4) The phone should now go into CWM recovery. Go to install zip from sdcard and select the *Superuser-3.0.7-efghi-signed.zip file* you put on the sdcard and install that. Next select the *su-bin-3.0.3.2-efghi-signed.zip* file from your sdcard and install that.

5) Congratulations, you now have a rooted phone with the FC17 update. If you had CWM installed before, you can now do an advanced back-up, and just restore the data from your most recent backup and get all your data back.


----------



## prjktdtnt (Jan 25, 2012)

Works great!
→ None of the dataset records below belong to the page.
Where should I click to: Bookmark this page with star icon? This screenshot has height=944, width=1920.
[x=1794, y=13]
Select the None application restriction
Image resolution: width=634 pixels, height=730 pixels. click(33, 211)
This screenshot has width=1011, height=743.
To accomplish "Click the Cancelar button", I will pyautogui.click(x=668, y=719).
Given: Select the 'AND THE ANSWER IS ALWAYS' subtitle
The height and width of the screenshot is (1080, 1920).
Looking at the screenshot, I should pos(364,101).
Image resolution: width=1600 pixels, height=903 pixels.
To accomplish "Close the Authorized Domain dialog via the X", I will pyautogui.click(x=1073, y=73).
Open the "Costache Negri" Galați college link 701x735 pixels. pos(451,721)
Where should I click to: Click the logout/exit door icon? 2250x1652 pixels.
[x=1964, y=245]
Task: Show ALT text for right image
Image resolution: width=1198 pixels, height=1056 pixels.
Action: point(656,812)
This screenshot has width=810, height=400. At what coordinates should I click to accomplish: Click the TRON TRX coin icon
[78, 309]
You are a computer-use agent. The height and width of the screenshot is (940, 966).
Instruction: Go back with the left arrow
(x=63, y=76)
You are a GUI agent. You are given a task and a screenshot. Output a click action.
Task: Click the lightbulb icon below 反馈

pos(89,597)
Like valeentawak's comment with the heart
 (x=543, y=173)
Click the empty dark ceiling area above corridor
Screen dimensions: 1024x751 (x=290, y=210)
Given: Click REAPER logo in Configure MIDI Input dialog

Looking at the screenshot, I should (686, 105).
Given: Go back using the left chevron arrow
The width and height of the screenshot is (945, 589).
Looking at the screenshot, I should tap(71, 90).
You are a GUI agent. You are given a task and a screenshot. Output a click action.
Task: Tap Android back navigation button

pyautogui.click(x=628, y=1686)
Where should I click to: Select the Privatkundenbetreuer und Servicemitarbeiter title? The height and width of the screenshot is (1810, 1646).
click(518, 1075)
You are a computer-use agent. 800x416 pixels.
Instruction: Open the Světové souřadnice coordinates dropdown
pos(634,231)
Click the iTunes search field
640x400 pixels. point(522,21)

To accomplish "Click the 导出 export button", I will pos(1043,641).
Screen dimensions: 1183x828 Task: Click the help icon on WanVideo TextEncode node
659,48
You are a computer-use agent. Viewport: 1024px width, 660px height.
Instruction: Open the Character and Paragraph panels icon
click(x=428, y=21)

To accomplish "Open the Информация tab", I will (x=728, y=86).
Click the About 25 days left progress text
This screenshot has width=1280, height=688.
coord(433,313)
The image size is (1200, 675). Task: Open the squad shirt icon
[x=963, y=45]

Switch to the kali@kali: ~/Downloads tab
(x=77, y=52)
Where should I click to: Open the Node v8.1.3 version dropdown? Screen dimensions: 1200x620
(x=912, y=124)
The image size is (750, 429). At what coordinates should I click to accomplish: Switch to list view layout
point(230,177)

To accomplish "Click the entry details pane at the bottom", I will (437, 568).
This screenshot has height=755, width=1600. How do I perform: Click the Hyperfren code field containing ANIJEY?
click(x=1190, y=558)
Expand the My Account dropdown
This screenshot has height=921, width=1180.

If you've not used Windows based stuff with your phone before you may need these drivers as well:

http://dl.dropbox.com/u/25089906/SAMSUNG_USB_Driver_for_Mobile_Phones.exe


----------



## DAN SWAGGER A.K.A DSWAGGZ (Apr 11, 2012)

An now







there's a new rom tell em dswaggz sent ya enjoy 
http://forum.xda-developers.com/showthread.php?t=1611643 
Sent from my SGH-T679 using Tapatalk


----------



## hellon00bhere (May 20, 2012)

I need help my samsung conquer, when trying to go to recovery mode, gives me a warning sign stating " A custom OS may causes harm to your phone and applications press up to continue or down to exit (Restart phone)" and when I click up it takes me to the download screen with this on the top left hand side
"ODIN MODE
PRODUCT NAME: SPH-D600
CUSTOM BINARY DOWNLOAD: NO
CURRENT BINARY: OFFICIAL" If anyone can help please message me thank you


----------



## crazarc (Jan 29, 2012)

what do you do if your phone is already rooted before the fc17 update and it won't update via conventional means?

whoops, would have helped if I read the last couple of sentences.. will give this a try..

worked fine. thanks a lot for this. that notice for updating the software was annoying.


----------